LMH : Quelles voies suivent les entreprises pour améliorer le bien-être au travail ?
J. F. G. : En la matière, il est important de distinguer l'effort au travail de la souffrance au travail. Pour supprimer la souffrance au travail, les entreprises ont considérablement réduit les tâches de manutention de pièces lourdes sur les lignes et au conditionnement. En amont, chaque secteur de l'agroalimentaire a travaillé sur ses spécificités en identifiant les postes entraînant des postures pénibles, des opérations de manutention et des gestes répétitifs. La gestion des risques a été évaluée, ainsi que les risques psychosociaux.
LMH : On parle de plus en plus de cobotique dans l'industrie. Où en est-on dans l'agroalimentaire ?
J. F. G. : Les cobots sont des robots d'assistance à la personne, pas des robots qui peuvent, eux, se substituer aux humains. Les co-bots soulagent l'effort de l'opérateur, selon la prise manuelle exercée par l'opérateur. Ils sont nés dans le domaine militaire avec les exosquelettes. Ils constituent désormais dans l'industrie toute une panoplie de solutions adaptables à toute situation de pénibilité au travail. Ils s'intègrent aisément dans un système de production, et sont d'un coût inférieur aux robots. Néanmoins, tout n'est pas cobotisable dans une entreprise. Ce qui nécessite de continuer à améliorer l'organisation du travail dans les usines. La notion de bien-être au travail n'a que des avantages. Elle rend les opérateurs plus performants, et participe au maintien du savoir-faire dans les entreprises. En Europe, on évoque la possibilité de développer un référentiel spécifique au bien-être au travail, distinct de la responsabilité sociétale des entreprises (Iso 26000) qui parle, elle, de préservation du capital humain. Ce sont surtout les entreprises qui ont fait des efforts en matière de bien-être au travail qui cherchent un moyen de le faire savoir. Cela pourrait avoir un effet sur les autres entreprises.

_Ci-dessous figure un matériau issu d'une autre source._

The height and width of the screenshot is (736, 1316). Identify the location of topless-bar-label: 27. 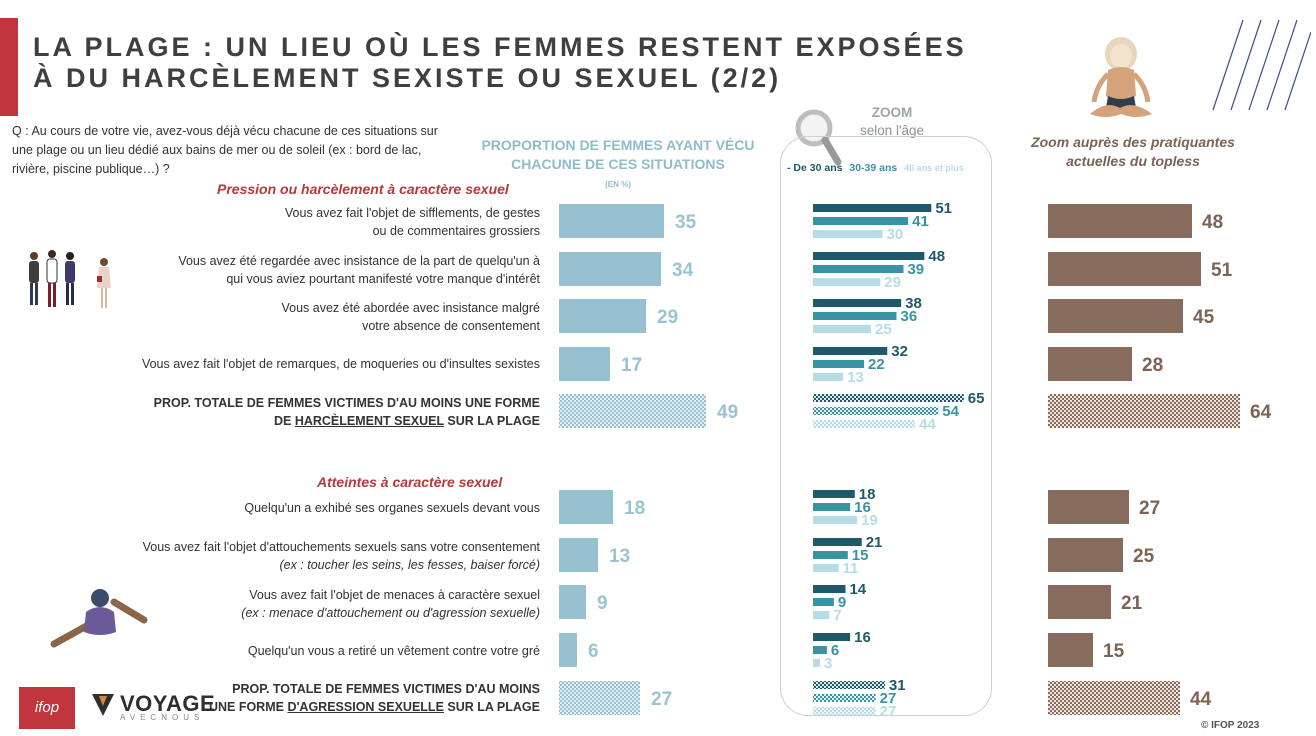
(1150, 508).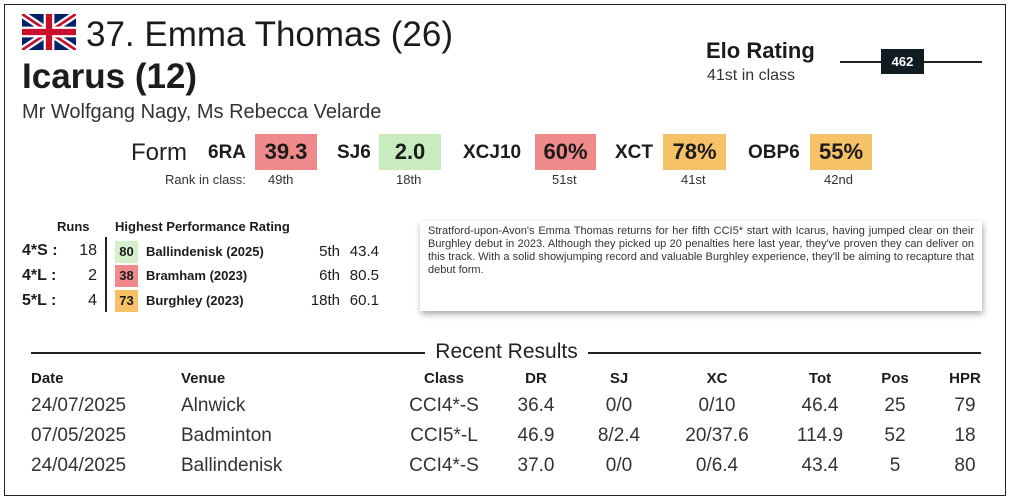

La Sécurité sociale estime à 1 milliard d'euros par an le coût lié aux troubles musculo-sque-lettiques (TMS). Les TMS coûtent également aux entreprises. La Carsat-Bretagne estime que la prise en charge d'un arrêt consécutif à un TMS coûte en moyenne 25 000 euros à l'entreprise, sans compter les indemnités journalières. Dans certaines entreprises qui affichent un taux d'absentéisme de 10 à 20 %, les TMS peuvent en plus désorganiser la production et générer des coûts supplémentaires. Le secteur de la viande pourrait faire l'objet dans les prochaines semaines d'un contrat d'objectif intégrant les équipements de cobotique pour inciter les entreprises à améliorer la qualité de vie au travail de leurs salariés. Le contrat pourrait être signé d'ici à la mi-avril.